White spot lesions are very common both in kids and adults. One of the challenges with these lesions is how to treat them. There are several approaches from trying to bleach the surrounding tooth structure to make the color difference less noticeable to repairing the area with a composite restoration. The challenge with the bleaching approach is most often these areas are decalcified and need mineral support to the tooth structure. On the other hand taking away the lesion with a bur and restoring seems overly aggressive. In recent years I have been treating many of these lesions with MI paste and seeing great results. I recommend taking before and after photos to document the improvement. Here are the recommendations for using Mi paste to treat white spot lesions.
• Apply etchant (phosphoric acid)to the white spot lesions for 10-30 seconds. Be careful not to over-etch the teeth. 1 minute is the maximum exposure time to the etchant. Only etch the white spot lesion, not the entire tooth.
•Pumice the tooth for 10 to 30 seconds, non-fluoridated, non-glycerin flour of pumice and then rinse.
• Dry the tooth. The tooth will appear frosty after the etch/pumice application. Sometimes it is necessary to etch/pumice a second time.
• Apply layer of MI Paste on the etched tooth surfaces with a prophy cup and leave on the tooth surface a minimum of 5 minutes. More time is better and improves remineralization.
We send our patients home with custom trays to continue to apply the MI paste for 5 minute sessions, twice daily for a week before we will see them to evaluate the results. Post-op instructions include nothing to eat or drink for 30 minutes after leaving the office, and to avoid foods that are likely to stain their teeth like wine, coke, coffee during the remineralization process. We schedule to evaluate the results in 1-2 weeks, and repeated treatments can be done to improve the results.

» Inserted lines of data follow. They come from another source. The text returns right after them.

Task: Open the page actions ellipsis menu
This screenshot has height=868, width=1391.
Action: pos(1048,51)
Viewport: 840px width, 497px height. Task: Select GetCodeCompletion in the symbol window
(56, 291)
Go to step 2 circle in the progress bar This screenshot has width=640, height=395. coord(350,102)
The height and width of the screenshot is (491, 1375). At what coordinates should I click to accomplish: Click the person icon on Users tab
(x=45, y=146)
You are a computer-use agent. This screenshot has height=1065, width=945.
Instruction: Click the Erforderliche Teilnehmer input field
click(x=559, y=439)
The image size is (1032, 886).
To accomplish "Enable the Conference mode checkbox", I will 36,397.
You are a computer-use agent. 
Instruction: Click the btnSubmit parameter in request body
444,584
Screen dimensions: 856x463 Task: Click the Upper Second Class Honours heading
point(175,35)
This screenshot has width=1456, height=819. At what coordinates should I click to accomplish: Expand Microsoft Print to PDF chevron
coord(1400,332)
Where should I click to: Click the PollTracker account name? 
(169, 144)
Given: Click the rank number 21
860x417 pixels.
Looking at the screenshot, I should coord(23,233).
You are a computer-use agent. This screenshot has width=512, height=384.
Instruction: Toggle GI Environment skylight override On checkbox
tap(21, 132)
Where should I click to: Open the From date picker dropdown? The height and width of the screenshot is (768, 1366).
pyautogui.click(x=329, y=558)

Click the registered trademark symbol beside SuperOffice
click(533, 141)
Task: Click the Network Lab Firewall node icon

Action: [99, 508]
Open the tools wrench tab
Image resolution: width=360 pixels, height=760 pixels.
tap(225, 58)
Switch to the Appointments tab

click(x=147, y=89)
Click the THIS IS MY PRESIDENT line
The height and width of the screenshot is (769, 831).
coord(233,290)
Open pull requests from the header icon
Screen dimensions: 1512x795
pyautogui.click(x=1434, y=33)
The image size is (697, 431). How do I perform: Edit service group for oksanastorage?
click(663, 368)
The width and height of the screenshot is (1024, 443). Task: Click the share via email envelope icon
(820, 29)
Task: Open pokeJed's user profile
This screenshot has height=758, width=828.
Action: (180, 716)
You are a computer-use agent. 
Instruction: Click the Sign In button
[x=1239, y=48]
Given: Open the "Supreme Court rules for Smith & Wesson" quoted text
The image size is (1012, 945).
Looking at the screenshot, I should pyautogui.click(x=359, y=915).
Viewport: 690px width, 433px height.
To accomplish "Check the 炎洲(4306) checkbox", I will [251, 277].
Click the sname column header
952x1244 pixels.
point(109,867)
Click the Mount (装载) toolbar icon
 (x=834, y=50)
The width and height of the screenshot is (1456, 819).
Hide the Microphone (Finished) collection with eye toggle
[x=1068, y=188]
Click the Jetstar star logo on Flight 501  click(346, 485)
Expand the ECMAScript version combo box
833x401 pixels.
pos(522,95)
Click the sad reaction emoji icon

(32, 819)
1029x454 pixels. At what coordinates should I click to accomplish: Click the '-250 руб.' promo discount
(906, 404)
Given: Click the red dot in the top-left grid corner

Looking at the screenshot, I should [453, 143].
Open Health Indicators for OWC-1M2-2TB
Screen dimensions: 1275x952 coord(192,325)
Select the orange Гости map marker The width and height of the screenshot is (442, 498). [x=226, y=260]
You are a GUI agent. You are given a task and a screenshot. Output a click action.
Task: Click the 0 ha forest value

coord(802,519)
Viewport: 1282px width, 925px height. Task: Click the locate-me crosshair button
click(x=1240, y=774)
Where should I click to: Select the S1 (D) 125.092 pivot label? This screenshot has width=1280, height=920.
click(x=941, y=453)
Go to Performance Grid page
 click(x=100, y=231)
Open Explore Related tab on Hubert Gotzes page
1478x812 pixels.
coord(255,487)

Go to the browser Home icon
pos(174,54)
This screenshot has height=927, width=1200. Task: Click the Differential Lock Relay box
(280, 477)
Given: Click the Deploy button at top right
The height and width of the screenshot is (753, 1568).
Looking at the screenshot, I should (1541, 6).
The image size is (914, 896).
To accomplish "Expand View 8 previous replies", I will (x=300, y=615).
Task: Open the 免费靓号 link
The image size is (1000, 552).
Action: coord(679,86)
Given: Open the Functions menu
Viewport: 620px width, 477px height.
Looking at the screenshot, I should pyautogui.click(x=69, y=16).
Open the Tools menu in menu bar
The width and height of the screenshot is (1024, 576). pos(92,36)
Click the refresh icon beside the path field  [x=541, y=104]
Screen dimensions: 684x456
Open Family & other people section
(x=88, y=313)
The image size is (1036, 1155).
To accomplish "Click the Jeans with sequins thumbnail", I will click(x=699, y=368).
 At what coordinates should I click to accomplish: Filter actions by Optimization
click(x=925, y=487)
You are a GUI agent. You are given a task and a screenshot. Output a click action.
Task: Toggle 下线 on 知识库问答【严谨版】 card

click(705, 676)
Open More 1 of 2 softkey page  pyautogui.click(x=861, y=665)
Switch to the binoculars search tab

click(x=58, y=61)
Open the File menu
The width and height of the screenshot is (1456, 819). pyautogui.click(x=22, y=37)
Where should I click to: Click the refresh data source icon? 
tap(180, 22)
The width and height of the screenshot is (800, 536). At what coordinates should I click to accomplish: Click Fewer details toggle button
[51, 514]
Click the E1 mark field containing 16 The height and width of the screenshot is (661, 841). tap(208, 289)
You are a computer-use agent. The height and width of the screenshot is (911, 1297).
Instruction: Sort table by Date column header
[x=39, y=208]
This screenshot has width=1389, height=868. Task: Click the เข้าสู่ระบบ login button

Thanks for putting your step by step procedure down. I can’t wait to try it! What is the fee for something like this and is there a code?
Jamie,
There are several codes you may want to know about. Enamel microabrasion (Code D9970) is identified as the removal of discolored surface-enamel defects resulting from altered mineralization or decalcification of the superficial enamel layer. It is traditionally submitted to the benefit plan on a per treatment visit basis. If you decide to also make a tray for home application, the fabrication and delivery of the customized tray is considered to be part of external bleaching Codes D9972 (per arch) and D9973 (per tooth). The tray is not identified separately. As for fees I think it is highly variable, and you can do it as all encompassing or per treatment since the number of treatments is unpredictable.
Lee
Good information! Thanks
But sometimes the white spots or “streaks” is fluorosis right? My daughter’s upper anteriors erupted with these white spots (along the mesial and distal line angle) I’m assuming decalcification happens after eruption and our city’s water is fluoridated (0.90 monthly average) so I’m thinking the white spots were caused by too much ingested fluoride. Am I thinking correctly?
Will your Mi Paste procedure help with fluorosis?
BTW great lectures today !!!
You are correct that not all white spot lesions have the same cause. this protocol works for the ones caused by demineralization, not fluorosis or other causes. So no MI Paste will not help for fluorosis.
I tried your protocol and had great results. I wish I could post pictures here. I did notice the recalcified areas calcified a little darker with some brown spots. Overall it improved but do you have some insight on what could be done to prevent that from happening? I could email you pictures.
Thanks!
One more question…how does future teeth bleaching affect these formed white lesions?
We had a patient whose mouthrinse (Scope) caused dark stains. After researching and reading the bottle, this incident was not uncommon. Be aware of this and avoid products that cause this type of reaction/ staining.